• What is needed: From the material below, pull each line containing the string "agent".
(Given records Opens)
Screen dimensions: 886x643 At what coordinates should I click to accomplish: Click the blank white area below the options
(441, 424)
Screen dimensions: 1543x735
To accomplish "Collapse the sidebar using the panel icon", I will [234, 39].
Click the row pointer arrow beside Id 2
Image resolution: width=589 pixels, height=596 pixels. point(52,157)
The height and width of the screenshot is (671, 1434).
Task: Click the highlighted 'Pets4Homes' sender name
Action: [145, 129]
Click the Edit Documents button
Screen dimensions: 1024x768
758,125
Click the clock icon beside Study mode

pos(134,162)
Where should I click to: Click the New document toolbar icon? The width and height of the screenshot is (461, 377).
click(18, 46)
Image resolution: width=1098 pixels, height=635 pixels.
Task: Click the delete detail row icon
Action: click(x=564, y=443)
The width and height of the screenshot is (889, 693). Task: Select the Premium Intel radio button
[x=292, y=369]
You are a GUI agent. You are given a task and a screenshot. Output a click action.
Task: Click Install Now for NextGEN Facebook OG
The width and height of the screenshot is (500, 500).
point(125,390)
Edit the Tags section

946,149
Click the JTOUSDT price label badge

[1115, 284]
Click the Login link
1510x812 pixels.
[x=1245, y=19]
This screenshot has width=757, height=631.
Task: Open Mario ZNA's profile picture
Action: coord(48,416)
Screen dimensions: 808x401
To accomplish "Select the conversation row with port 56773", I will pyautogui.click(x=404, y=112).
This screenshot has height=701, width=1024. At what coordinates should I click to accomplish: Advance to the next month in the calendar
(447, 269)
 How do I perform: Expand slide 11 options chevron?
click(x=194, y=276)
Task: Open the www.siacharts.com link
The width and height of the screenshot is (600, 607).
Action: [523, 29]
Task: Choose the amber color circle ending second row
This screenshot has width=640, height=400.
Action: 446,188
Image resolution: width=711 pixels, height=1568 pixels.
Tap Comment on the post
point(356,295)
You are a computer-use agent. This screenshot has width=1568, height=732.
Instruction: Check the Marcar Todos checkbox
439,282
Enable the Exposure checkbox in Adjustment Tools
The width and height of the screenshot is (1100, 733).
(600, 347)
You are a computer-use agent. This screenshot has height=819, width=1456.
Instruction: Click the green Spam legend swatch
(Given records Closes)
• Result of the exercise:
You are a GUI agent. You are given a task and a screenshot. Output a click action.
You are a computer-use agent. This screenshot has width=1568, height=732.
You are a computer-use agent. This screenshot has height=819, width=1456.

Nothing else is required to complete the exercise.